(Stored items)
##############################
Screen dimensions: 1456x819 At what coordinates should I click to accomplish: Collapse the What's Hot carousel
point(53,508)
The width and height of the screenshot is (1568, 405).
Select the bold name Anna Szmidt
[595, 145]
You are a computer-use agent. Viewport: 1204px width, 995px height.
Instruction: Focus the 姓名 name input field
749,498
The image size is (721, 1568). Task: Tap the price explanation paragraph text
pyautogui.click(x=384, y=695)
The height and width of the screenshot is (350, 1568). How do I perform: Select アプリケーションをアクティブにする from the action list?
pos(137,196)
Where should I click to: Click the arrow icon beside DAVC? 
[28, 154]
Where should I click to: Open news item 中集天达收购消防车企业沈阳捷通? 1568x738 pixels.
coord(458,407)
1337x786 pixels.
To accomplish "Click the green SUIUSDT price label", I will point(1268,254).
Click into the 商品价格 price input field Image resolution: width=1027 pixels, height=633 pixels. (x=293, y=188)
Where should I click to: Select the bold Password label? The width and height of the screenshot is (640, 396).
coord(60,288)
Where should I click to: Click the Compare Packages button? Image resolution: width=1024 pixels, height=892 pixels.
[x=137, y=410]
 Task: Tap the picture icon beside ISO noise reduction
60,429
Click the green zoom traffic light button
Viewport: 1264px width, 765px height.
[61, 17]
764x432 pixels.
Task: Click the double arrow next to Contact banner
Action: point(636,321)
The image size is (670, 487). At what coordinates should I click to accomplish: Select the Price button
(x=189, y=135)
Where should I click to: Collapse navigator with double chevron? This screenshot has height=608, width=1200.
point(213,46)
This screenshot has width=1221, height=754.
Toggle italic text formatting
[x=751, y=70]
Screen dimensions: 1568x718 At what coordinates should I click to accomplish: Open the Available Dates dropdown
##############################
The task:
Please output the complete data exactly.

Response:
Screen dimensions: 1456x819 At what coordinates should I click to accomplish: Collapse the What's Hot carousel
point(53,508)
The width and height of the screenshot is (1568, 405).
Select the bold name Anna Szmidt
[595, 145]
You are a computer-use agent. Viewport: 1204px width, 995px height.
Instruction: Focus the 姓名 name input field
749,498
The image size is (721, 1568). Task: Tap the price explanation paragraph text
pyautogui.click(x=384, y=695)
The height and width of the screenshot is (350, 1568). How do I perform: Select アプリケーションをアクティブにする from the action list?
pos(137,196)
Where should I click to: Click the arrow icon beside DAVC? 
[28, 154]
Where should I click to: Open news item 中集天达收购消防车企业沈阳捷通? 1568x738 pixels.
coord(458,407)
1337x786 pixels.
To accomplish "Click the green SUIUSDT price label", I will point(1268,254).
Click into the 商品价格 price input field Image resolution: width=1027 pixels, height=633 pixels. (x=293, y=188)
Where should I click to: Select the bold Password label? The width and height of the screenshot is (640, 396).
coord(60,288)
Where should I click to: Click the Compare Packages button? Image resolution: width=1024 pixels, height=892 pixels.
[x=137, y=410]
 Task: Tap the picture icon beside ISO noise reduction
60,429
Click the green zoom traffic light button
Viewport: 1264px width, 765px height.
[61, 17]
764x432 pixels.
Task: Click the double arrow next to Contact banner
Action: point(636,321)
The image size is (670, 487). At what coordinates should I click to accomplish: Select the Price button
(x=189, y=135)
Where should I click to: Collapse navigator with double chevron? This screenshot has height=608, width=1200.
point(213,46)
This screenshot has width=1221, height=754.
Toggle italic text formatting
[x=751, y=70]
Screen dimensions: 1568x718 At what coordinates should I click to accomplish: Open the Available Dates dropdown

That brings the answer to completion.